В старом романе и, в известной мере, в донашивающем его сюртуки латиноамериканском телесериале Он и Она разделены (часто по ошибке) социальной чертой, имущественной и статусной пропастью. В романе нынешнем (и телесериале на сей раз скорее североамериканском) их разделяет черта разности полов и психологий. Начинается вековой поединок тела и духа, натуры и разума: герой сражается с героиней, она — с собой. Времени нет, есть сезон и климат. Мира нет, есть интерьер и пейзаж. Все как в рекламе. Итог тоже понятен. Тела одушевлены, желания очеловечены, природа приструнена, герои, до поры до времени ничего не знавшие о себе и ошибавшиеся в партнере, взглянули на себя его (ее) глазами. Торжествует, понятно, объединяющий их — и нас, читателей, как нам внушают — аффект, но аффект просветленный и осмысленный, избирательно направленный и умело руководимый.
Роль супербоевика на отечественном книжном рынке еще недавно исполнял переводной (американский) бестселлер; под него гримировались и авторы пробных местных образцов. Но за последние год-два остросюжетные переводы решительно потеснила собственная беллетристика с отечественными фамилиями и реалиями.

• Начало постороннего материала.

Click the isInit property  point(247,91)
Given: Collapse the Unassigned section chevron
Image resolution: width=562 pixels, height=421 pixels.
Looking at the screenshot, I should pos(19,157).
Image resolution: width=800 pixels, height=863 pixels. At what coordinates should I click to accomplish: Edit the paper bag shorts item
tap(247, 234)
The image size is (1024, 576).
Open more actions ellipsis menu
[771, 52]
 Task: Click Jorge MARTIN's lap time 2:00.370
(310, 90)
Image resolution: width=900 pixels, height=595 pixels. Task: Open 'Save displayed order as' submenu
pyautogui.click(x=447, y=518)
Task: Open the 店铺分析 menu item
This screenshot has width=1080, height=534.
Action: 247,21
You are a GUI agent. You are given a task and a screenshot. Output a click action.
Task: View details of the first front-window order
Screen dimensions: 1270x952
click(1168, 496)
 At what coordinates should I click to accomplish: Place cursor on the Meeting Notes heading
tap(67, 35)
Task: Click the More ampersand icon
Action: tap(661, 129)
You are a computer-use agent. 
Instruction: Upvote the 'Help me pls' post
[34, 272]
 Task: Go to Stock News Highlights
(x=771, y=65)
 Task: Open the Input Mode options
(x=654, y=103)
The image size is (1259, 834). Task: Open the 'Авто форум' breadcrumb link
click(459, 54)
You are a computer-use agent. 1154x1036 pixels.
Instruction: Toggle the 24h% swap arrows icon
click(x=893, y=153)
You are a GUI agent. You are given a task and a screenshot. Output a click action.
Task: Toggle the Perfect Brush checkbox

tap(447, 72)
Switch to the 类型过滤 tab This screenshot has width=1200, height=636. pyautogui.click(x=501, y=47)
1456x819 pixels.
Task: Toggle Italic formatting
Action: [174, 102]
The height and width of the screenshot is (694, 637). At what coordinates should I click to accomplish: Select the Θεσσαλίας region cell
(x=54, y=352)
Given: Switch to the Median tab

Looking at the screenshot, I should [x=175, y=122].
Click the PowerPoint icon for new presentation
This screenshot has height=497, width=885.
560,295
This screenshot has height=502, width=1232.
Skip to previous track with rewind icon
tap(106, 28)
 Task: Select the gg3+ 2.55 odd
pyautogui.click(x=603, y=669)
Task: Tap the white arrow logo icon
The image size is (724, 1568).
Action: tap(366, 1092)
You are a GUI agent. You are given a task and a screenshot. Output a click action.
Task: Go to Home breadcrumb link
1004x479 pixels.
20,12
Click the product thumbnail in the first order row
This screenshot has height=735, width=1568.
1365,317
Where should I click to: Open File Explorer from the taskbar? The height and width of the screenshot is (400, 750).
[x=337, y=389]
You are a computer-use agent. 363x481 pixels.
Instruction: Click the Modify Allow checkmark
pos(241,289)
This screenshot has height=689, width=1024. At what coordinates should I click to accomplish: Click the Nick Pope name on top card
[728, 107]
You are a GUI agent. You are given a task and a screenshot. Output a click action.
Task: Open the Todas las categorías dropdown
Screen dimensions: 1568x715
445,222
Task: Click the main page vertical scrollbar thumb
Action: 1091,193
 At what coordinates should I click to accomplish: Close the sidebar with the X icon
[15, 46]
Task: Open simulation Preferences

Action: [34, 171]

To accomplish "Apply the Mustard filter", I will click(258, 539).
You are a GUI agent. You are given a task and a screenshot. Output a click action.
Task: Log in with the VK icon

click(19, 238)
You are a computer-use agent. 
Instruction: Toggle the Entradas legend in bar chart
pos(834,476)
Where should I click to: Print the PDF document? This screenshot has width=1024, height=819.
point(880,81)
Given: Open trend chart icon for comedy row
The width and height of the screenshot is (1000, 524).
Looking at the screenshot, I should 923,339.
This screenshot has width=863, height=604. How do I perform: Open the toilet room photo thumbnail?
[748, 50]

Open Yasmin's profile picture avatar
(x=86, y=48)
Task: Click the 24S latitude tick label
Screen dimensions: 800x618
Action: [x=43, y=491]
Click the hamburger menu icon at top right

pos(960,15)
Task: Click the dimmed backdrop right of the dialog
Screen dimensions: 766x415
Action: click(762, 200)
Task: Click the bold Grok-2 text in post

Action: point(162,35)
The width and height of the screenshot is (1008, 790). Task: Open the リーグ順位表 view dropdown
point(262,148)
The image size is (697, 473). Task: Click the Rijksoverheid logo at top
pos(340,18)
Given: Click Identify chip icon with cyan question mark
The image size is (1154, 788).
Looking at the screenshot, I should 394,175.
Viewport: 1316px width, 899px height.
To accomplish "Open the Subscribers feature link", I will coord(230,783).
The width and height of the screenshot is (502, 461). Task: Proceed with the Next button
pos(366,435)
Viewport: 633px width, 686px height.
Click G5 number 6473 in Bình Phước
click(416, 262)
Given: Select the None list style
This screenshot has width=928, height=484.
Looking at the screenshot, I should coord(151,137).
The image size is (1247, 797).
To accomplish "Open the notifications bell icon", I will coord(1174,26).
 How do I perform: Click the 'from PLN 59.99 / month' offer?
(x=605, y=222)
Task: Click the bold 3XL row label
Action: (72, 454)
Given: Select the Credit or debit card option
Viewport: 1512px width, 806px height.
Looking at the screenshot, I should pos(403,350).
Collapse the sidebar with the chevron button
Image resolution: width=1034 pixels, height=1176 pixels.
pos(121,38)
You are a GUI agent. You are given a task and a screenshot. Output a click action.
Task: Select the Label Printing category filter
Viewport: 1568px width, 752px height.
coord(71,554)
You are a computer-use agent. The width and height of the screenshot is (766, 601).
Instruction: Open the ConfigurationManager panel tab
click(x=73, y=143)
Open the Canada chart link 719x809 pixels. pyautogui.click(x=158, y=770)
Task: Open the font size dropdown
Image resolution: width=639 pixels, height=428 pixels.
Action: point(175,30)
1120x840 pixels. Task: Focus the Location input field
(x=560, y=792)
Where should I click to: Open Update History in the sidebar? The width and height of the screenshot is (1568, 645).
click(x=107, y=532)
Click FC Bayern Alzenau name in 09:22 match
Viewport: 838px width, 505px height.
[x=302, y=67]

Мир супербоевика — мужской, героический, агрессивный. Он, как в архаике или у манихеев, расколот (мы и они, свет и тьма, добро и зло), держится единственно властью (силой) и покоится на тайне. Герой — воин, вокруг — заговор, на носу — конец света (крах нашего оружия, а значит, разведки и армии, а значит, страны). Нас абзац за абзацем посвящают в то, что утаено, замаскировано, никому не известно: "Речь шла о самой грандиозной тайной операции девяностых годов", — начинается один из романов. Двойственностью пронизано все, но она же все и объединяет: мафия и спецслужбы — главные действующие лица и исполнители супербоевика — вездесущи и вечны, их всегдашним противостоянием и очередным противоборством организован мир романа и его сюжет. Второе дно есть у всех персонажей, только поскреби: мысленная реплика "Значит, и он..." ("Значит, и здесь...") сопровождает каждый шаг героя, выводящего все на истинный свет и устанавливающего тем самым справедливость и порядок. А справедливости и порядка сегодня, заметит социолог, ждет в стране едва ли не каждый.
Но при всей потаенности происходящего и непомерности испытаний герой не поражается ничему. Здесь все естественно, включая неуязвимость протагониста и "двузначность" жизни. Мало того. Образ этого засекреченного и дьявольского мира на диво знаком, легко узнаваем. Из телевизионной программы новостей — актуальность происходящего в романе, его "здесь и сейчас", максимально приближенные к календарю читателя (уже описаны и Чечня, и зарин в токийском метро, и последняя телефонная беседа Ельцина с Клинтоном). Отсюда — опознавательные знаки для географических перебросов действия по странам и континентам (погода, имя города, силуэт памятника, вывеска злачного места, название блюда). Отсюда и язык — что автора, что героев. От лексики политико-экономических ток-шоу и газеты "Совершенно секретно" с маху переходящий к языковой агрессии Жириновского.
Честертон говорил о "культе детали" в детективе. Боевик живописует крупными мазками. Время здесь — как бы хроника дня, отретушированные эпизоды которой могут тасоваться и нанизываться без конца. Пространство — как бы весь мир, но только в его полюсах (Георгиевский зал — лагерные нары, столица — глушь, Запад — Восток). Эрос — откровенно брутален: либо (чаще всего) прямое мужское насилие, нередко над мужчиной же, либо вызов противоположного пола на почти профессиональное состязание в сексуальной удали. Представление о теле — вполне анатомическое и безличное: взгляд прозектора либо каратиста. Но при всем бедламе и хаосе (в романе сказали бы "бардаке") мир прост, понятен и — в заданных границах — даже стабилен. А потому продолжение следует всегда.